Research shows that about half of all adult women aged between 19 and 64 and over two thirds of teenage girls of 16 to 18 are eating less than the recommended amount of calcium which is 800 mg per day. Calcium is essential for building healthy bones and teeth and one of the best ways to prevent osteoporosis – brittle bones – is to eat sufficient calcium throughout life especially in adolescence and early adulthood when the bones are growing and strengthening. Women who are pregnant or breastfeeding need more calcium in their diet as will people who are recovering from illness or are on a reducing diet.

To improve your calcium intake:
  • Avoid foods with a high level of phosphorus – fizzy drinks, processed foods, canned, packaged pre-packed convenience foods and ready-made sauces - that impede the absorption of calcium.
  • Give up smoking and cut down on alcoholic drinks, tea and coffee which all prevent calcium being absorbed properly by the body.
  • Eat a varied diet and include foods that are rich in calcium including cheddar cheese, sardines, almonds, milk (skimmed and semi skimmed milks have slightly more calcium), dried fruits, Brazil nuts, spinach and broccoli.
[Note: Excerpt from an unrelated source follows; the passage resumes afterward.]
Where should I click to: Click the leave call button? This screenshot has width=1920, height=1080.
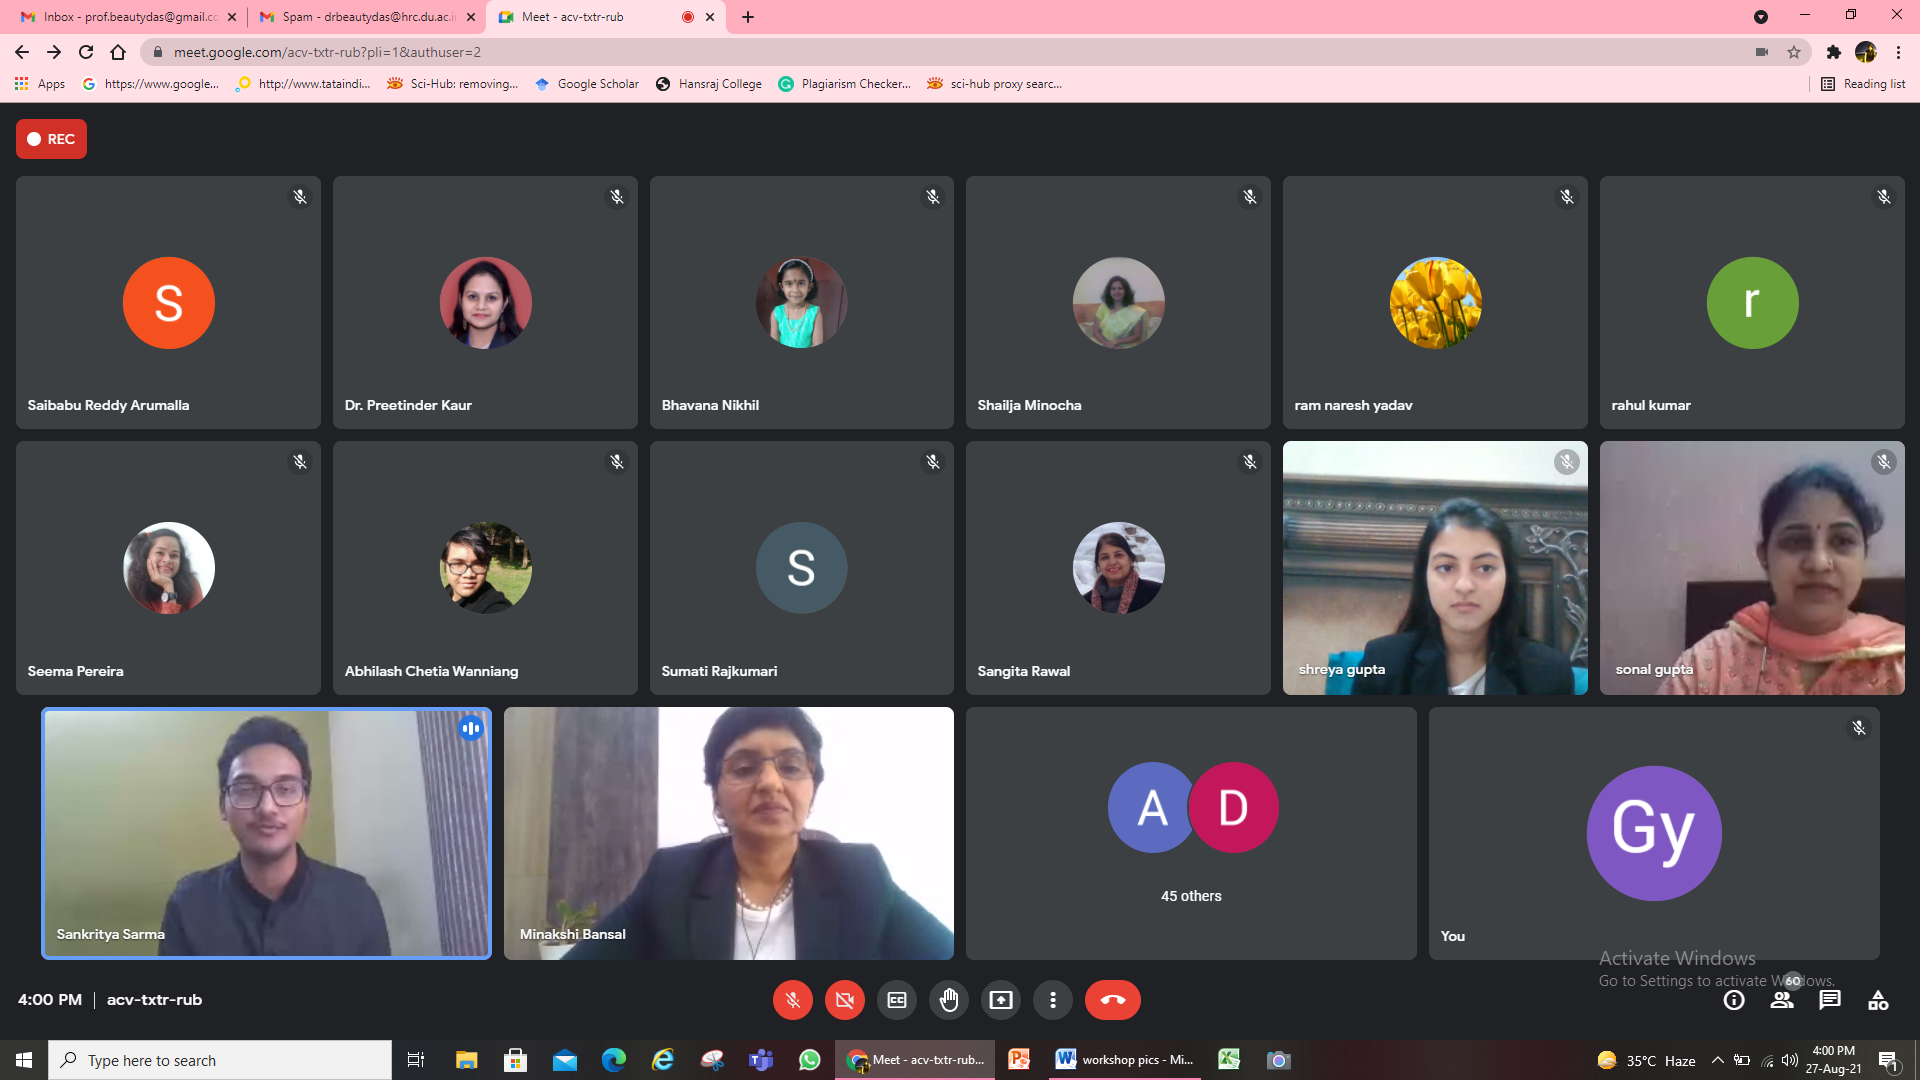[1112, 1000]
Up to two thirds of dietary calcium may not be absorbed so it’s important to eat more calcium than you think you need.
  • Calcium supplements are useful for people who have to avoid dairy products.
  • If you suffer from indigestion, check that any antacid you take does not contain aluminium, which makes the body excrete more calcium in the urine, and go for one containing calcium.
  • Regular exercise is an excellent way to increase the uptake of calcium by bones and walking is particularly beneficial.